Extrait de texte:
══════════

Les réactions ne se sont pas fait attendre ce mercredi après les annonces d’Emmanuel Macron pour aider la culture, fortement touchée par la crise sanitaire. Si certains saluent cette prise de parole, beaucoup s’inquiètent pour l’avenir et espèrent des réponses concrètes qui pourraient les sauver.
Le rappeur, écrivain et réalisateur Abd Al Malik a pu participer à cette longue discussion organisée par écrans interposés entre le chef de l’Etat et plusieurs artistes issus de différents domaines.
«C’est un signe fort et important pour le monde de la culture. On a le sentiment d'être pris au sérieux. Il y avait aussi des représentants des ministères de la Culture, de l'Économie, du Travail, et c'est bien que ce lien entre les trois secteurs ait été fait», a avoué l’artiste à l’AFP.
Si le président de la République a dit, selon lui, «des choses fortes», Abd Al Malik attend de voir «comment cela va se traduire sur le terrain», et avoue que le temps presse pour toutes ces mises en application. «Quand on a des grands mots, on doit avoir des grands gestes, des grandes actions. (…) Nous devons maintenant avoir du concret dans le court et le moyen terme», insiste le rappeur.
A l’issue de cette concertation, Emmanuel Macron a annoncé vouloir la prolongation des droits des intermittents jusqu’à fin août 2021. Jean-Marc Dumontet, propriétaire de six théâtres parisiens, dont Bobino, a salué «ce soutien au monde de l’intermittence» et le «ton volontariste» de l’exécutif, avouant que tous les artistes ont besoin «d’un message d’espoir».
Des craintes face à un avenir incertain
Mais l’espoir laisse souvent la place, en cette période dramatique, à la désillusion et à la peur de ne pas retrouver une activité pérenne avant plusieurs mois. C’est le cas de Loïc Bonnet, directeur du théâtre à l'Ouest à Rouen, interrogé ce mercredi sur CNEWS, qui ne croit pas à une réouverture de certains lieux de création comme les théâtres à partir du 11 mai, pour qu’ils puissent «fonctionner et répéter». Un souhait pourtant émis par Emmanuel Macron. «Répéter pour préparer une saison, mais avec un mètre de distance», cela lui paraît irréaliste. Néanmoins, Loïc Bonnet ne comprend pas pourquoi son théâtre serait «plus dangereux avec des masques et des gants, qu'un métro bondé ?». Autre interrogation concernant les intermittents : «on parle (d'eux) avec une année blanche, mais ils vont aller travailler où, si les théâtres sont fermés ?», s'exclame-t-il.

══════════

Série d'exercices:
**A.** Répondez aux questions suivantes à partir de l'extrait de texte ci-dessus, une réponse par ligne.
(i) Jusqu'à quand Emmanuel Macron veut-il prolonger les droits des intermittents ?
(ii) Combien de théâtres parisiens Jean-Marc Dumontet possède-t-il ?
(iii) Quel théâtre Loïc Bonnet dirige-t-il ?
**B.** Dressez la liste complète des personnes nommées dans l'extrait de texte ci-dessus.

Données fournies:
══════════

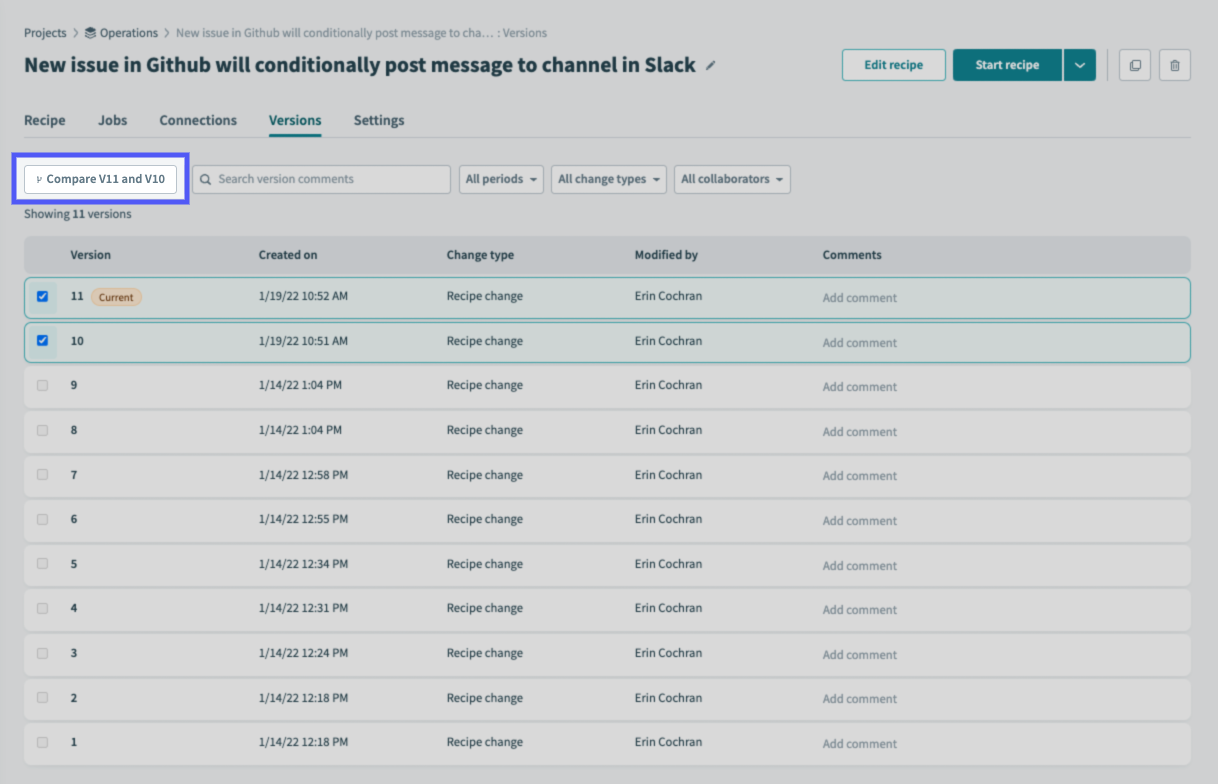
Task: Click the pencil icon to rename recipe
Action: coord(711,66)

══════════

Réponses fournies:
**A.**
(i) Jusqu'à fin août 2021.
(ii) Six théâtres.
(iii) Le théâtre à l'Ouest, à Rouen.

**B.**
Emmanuel Macron
Abd Al Malik
Jean-Marc Dumontet
Loïc Bonnet